ORIGINAL STORY: A Hickman High School statement to families reported a gun was found in a student’s backpack Friday.

This is the second incident involving a gun in the Columbia Public Schools this week. A bus driver found a handgun in a Smithton Middle School student’s backpack on the way home on Monday afternoon.

The statement from Hickman’s principal on Friday says a student told administration a little after noon that another student had a handgun in the school.

Upon investigation, the gun was found in a student’s backpack. Law enforcement has taken the student into custody.

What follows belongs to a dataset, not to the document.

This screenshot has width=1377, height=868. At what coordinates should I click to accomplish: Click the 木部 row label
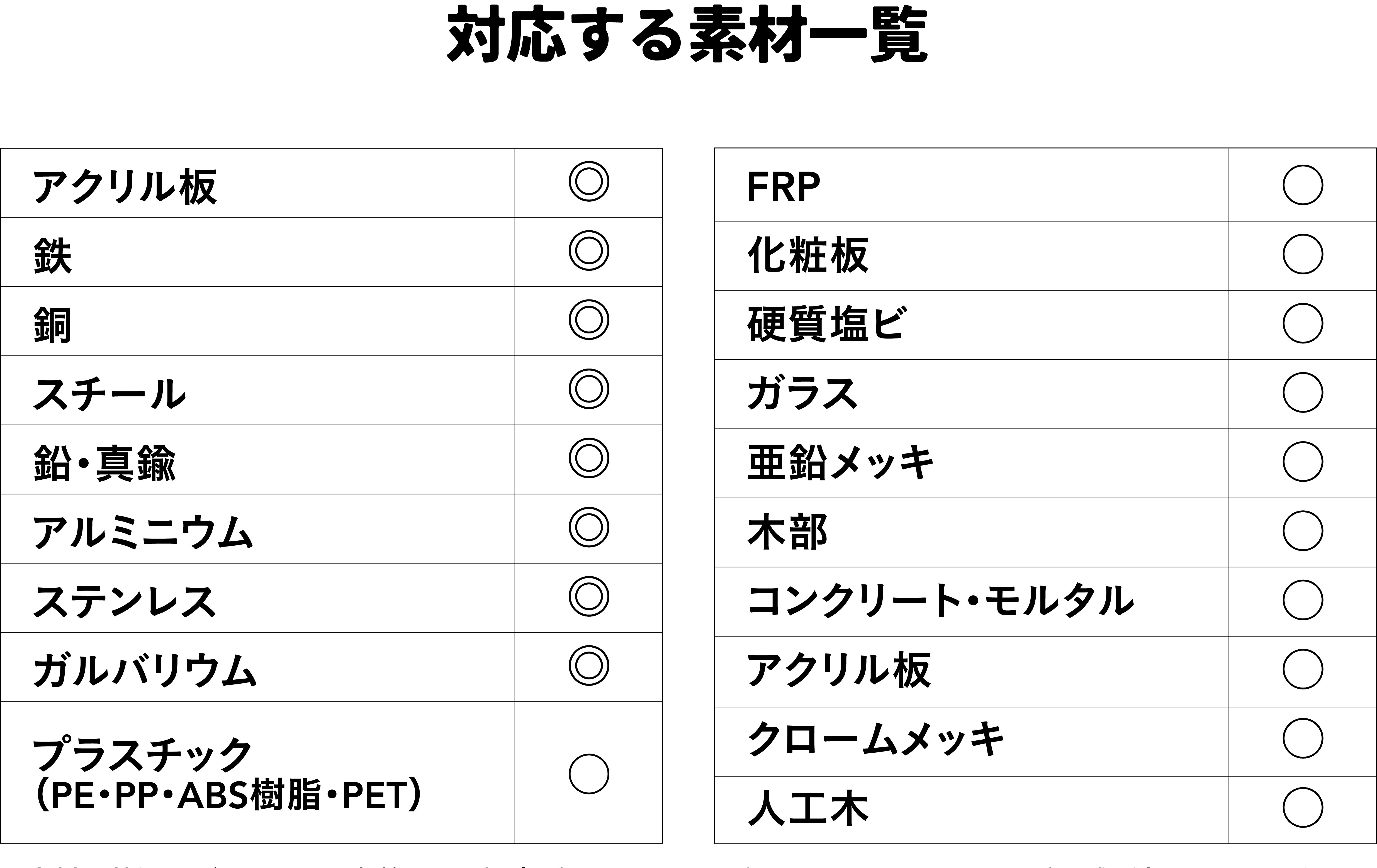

“Hickman and the school district take this incident seriously, it violates our school safety policies. We must remain vigilant,” Hickman principal Tony Gragnani said in the statement. “I am asking for your help in addressing the important issue of school safety.”

No one was reported to be hurt.

April Ferrao, a parent of a Hickman freshman, said the latest incident concerns her. She feels Hickman’s building staff does a good job of keeping people out of the building that should not be there, citing the arrests of two teens caught hanging around campus with guns. The students in the two latest cases, though, appeared to be students that attended the school.

“It’s a huge concern,” Ferrao told ABC 17 News. “We’ve got mass shootings all the time in this country, and they can happen anywhere. And I think that we need to take it seriously.”

Ferrao said she did not know whether either student had any intention to use the weapons while at school, or if they brought them for self-protection. That the students brought them on campus, she said, runs the risk of an accidental shooting.

“You’re carrying it around in your backpack, and maybe you don’t have your safety on, maybe there’s something wrong with the gun, whatever,” Ferrao said. “You throw the backpack down, the gun goes off. Your classmate’s dead.”

CPS policy mandates a year-long suspension or expulsion for bringing a gun to school. However, the superintendent can recommend to the board of education a different punishment on a case-by-case basis.